• PROMPT:
The answer must be an exact copy of the lines from the one containing "You are a GUI" through the end of the records, with the pictures left out.
::::
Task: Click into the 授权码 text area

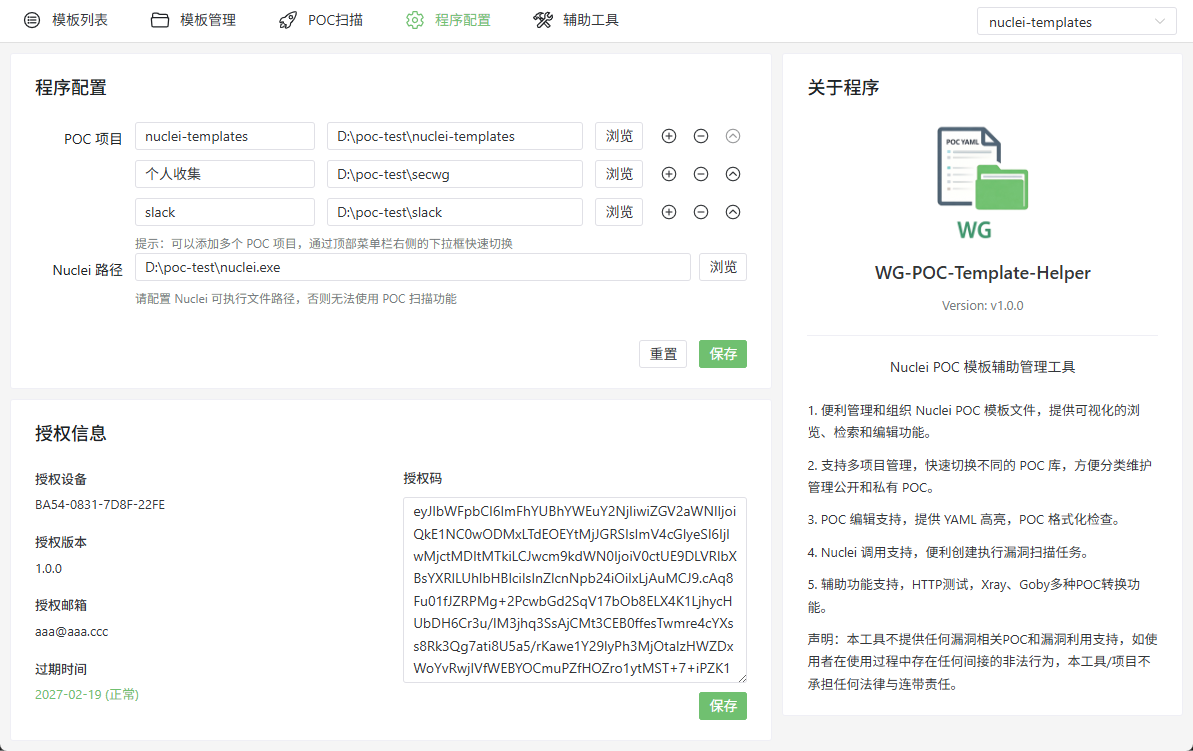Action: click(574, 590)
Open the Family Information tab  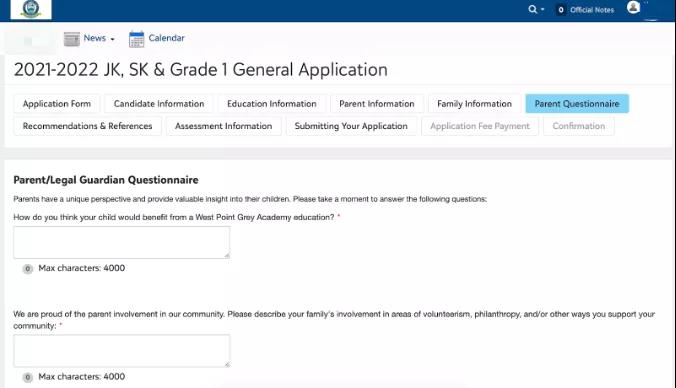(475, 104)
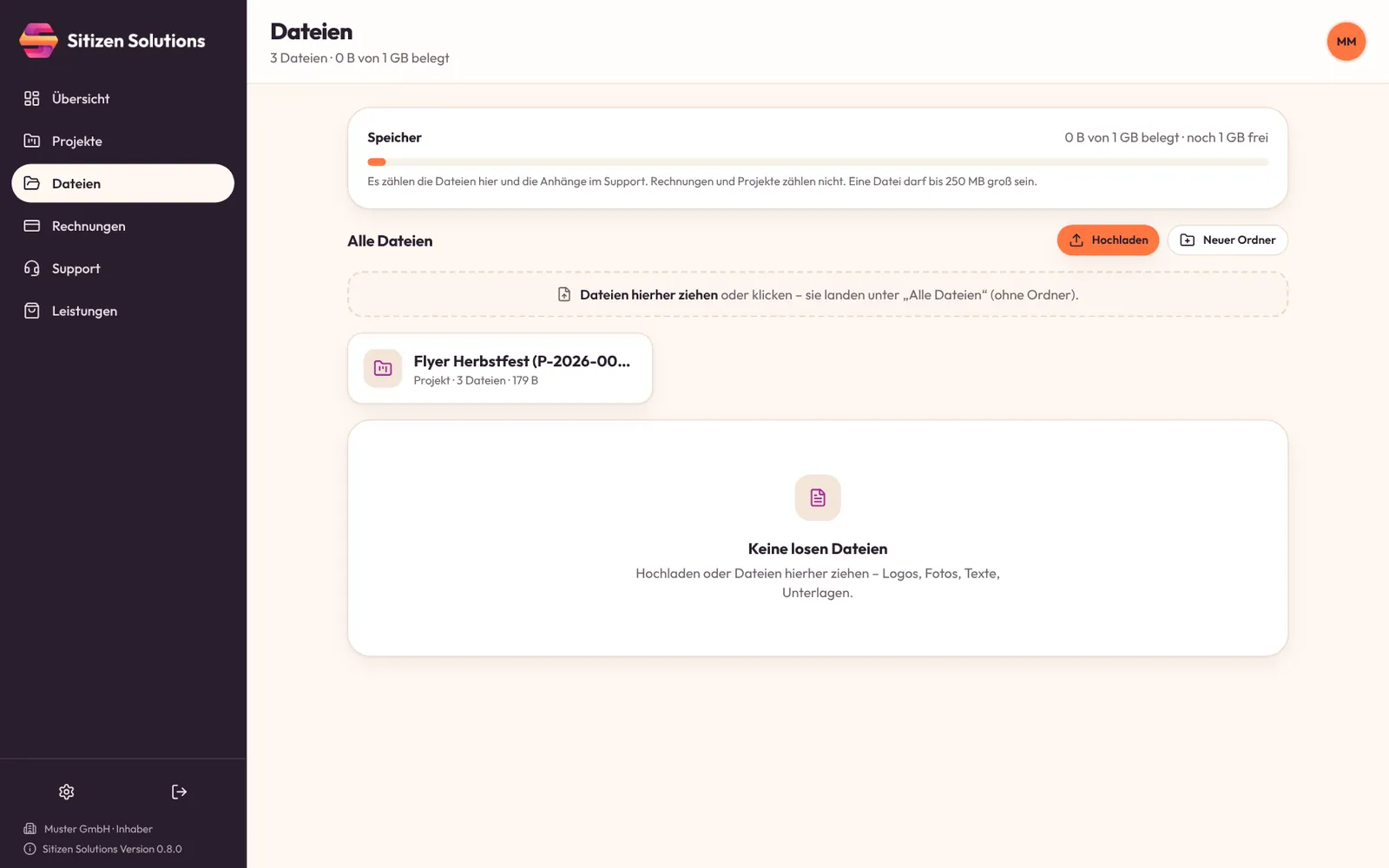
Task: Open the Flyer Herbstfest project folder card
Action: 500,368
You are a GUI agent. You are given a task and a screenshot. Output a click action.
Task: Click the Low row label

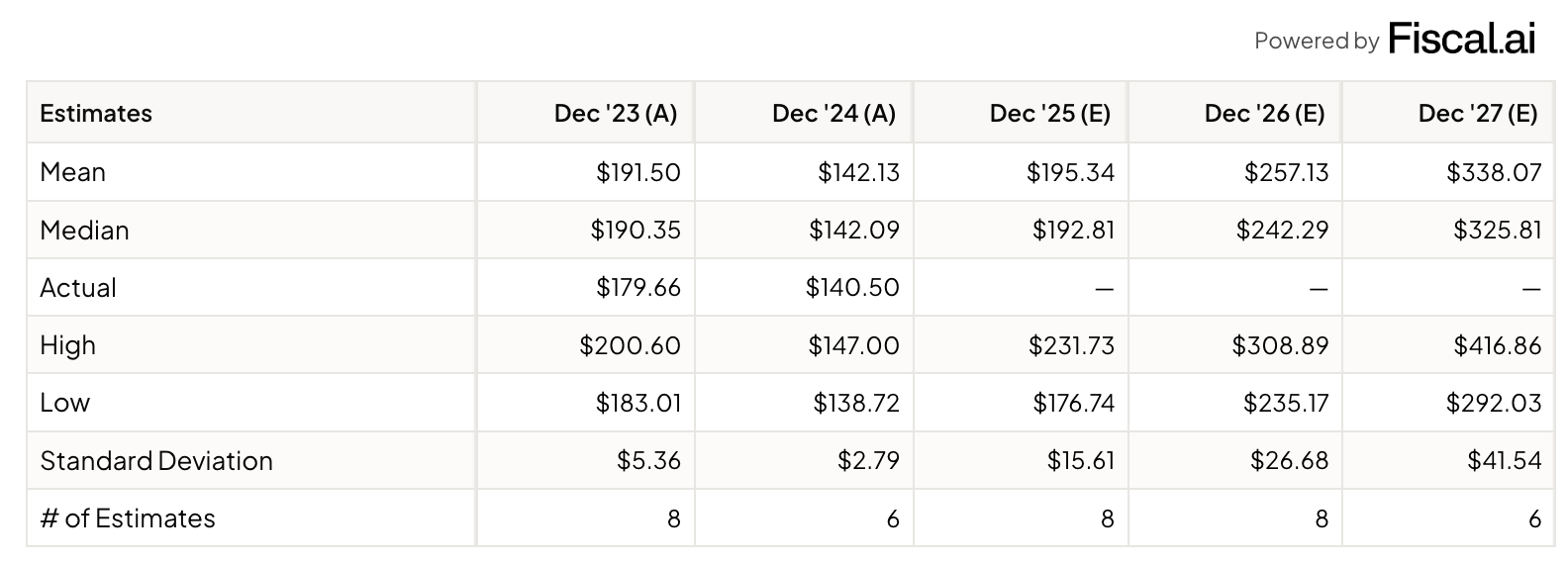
::::
• EXERCISE OUTPUT:
You are a GUI agent. You are given a task and a screenshot. Output a click action.
Task: Click the Low row label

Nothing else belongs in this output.